TED TALLEY: Making musical memories wherever the journey goes

In mid-December 1770, Ludwig van Beethoven was born in Bonn, Germany. It's 2020 now and celebration time. Orchestras around the world are commemorating 250th anniversary of the composer's birth.

I had hoped to join a special Beethoven festival tour to Bonn this August led by Northwest Arkansas Community College music professor Miles Fish, but family requires my presence in Texas, instead. Other than this one-time Germany trip, Fish makes annual 10-day summer pilgrimages to Tuscany, hosting groups in conjunction with NWACC's study-abroad partnership at the University of Siena. It was my distinct pleasure to be on that tour last June; My first visit to Europe was filled with memorable experiences great and small.

One experience was standing on the very spot in Florence's Piazza della Signoria where the original 1497 Bonfire of the Vanities fired up (opposed to the 1990 Tom Hanks-Melanie Griffith version). Another was departing Venice via water taxi. Reminiscent of noisy crew boat rides during my college summers working offshore, yet the destination was Marco Polo Airport, not Morgan City, La. From ancient city to modern airport and dockside to ticket counters via the longest moving sidewalk I've every ridden, it was uniquely memorable.

The most striking event was attending the opera "Don Giovanni" at Teatro La Fenice. My box seat above the orchestra was so close I saw each pluck of the harpsichord strings. Ironically, this Venetian moment evoked memories of a similar event in North Texas.

In 2008, I sat front row center immediately above the conductor's podium in Fort Worth's Bass Performance Hall, there to see Elizabeth Futral, a Louisiana hometown friend, sing the lead in "Lucia di Lammermoor." As she performed the famous "mad" aria directly in front of me, I was so close I could read the score over the shoulder of the maestro (her husband, incidentally).

Since I wouldn't be joining the NWACC August trip, I decided to make Beethoven memories where I could: Bass Hall, the very place where I'd seen "Lucia." The Fort Worth Symphony Orchestra staged a double-header last Saturday night. First up was the famous and brilliant violinist Midori performing Beethoven's Violin Concerto (his only). Indeed, the helpful agent in the box office had been correct. My orchestra box chair, a dozen rows back, was eye level with Midori. The music, the musician and the orchestra melded into one beautiful work of art.

Next, and without intermission, was the centerpiece, the popular Fifth Symphony with its unmistakable, usually ponderous, four-note introduction. That opening passage, familiar to thousands who've never even darkened the door of a symphony hall, can be as clichéd and cartoonish as the shark-approach theme from "Jaws." But not so in Fort Worth. Music Director Miguel Harth-Bedoya dove in directly with a crisp, near-rapid introduction, as if to say "let's get those four notes done---there's so much more to interpret." Thus, I felt like I was hearing this symphony for the first time.

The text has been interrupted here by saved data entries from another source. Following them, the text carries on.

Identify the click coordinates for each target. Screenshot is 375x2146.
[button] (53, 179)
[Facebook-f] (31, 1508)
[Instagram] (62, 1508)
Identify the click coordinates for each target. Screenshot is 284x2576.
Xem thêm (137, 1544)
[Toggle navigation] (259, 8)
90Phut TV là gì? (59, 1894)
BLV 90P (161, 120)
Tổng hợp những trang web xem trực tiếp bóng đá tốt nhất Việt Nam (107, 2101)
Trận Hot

After a well-deserved standing ovation, everybody who's anybody in local society exited in formal wear destined for the Worthington Hotel a few blocks away. A gala celebrating Midori's visit and noting Harth-Bedoya's last season with the orchestra awaited. Of course, in Sam's Club slacks and a leather jacket, I was not a soiree invitee.

You've got to love Fort Worth; The city makes no attempt to hide its Texan cow-town roots compared to Big D 30 miles east. Among black ties and cummerbunds, a few men donned Stetsons before heading to the shindig. Don't expect that at the Meyerson Symphony Center in sometimes uppity Dallas.

When I returned to my nearby lodging, the Texana immersion continued. The historic hotel, now a Marriott Courtyard, was once part of Conrad Hilton's Texas-born chain. Fellow guests included noisy young cheerleaders attending a statewide competition (perhaps dreaming of being Dallas Cowboys cheerleaders someday). Others wore boots and jeans in the waning hours of the Fort Worth Stock Show and Rodeo. Shiny Ford King Ranch edition pickups awaited valets out front.

In April the Fort Worth orchestra will perform Beethoven's Ninth, the "Ode to Joy" choral symphony. I hope to attend since the work is on the Bonn tour agenda that I can't make. In Fort Worth, choirs from Texas Christian University, University of Texas-Arlington and my own alma mater, Baylor University, will congregate. Surely the Germany chorale will be spectacular, but I dare say no more so than talented Texans. Beethoven sung by college student horned frogs, broncos and bears? Well, sure. One makes memories where one can.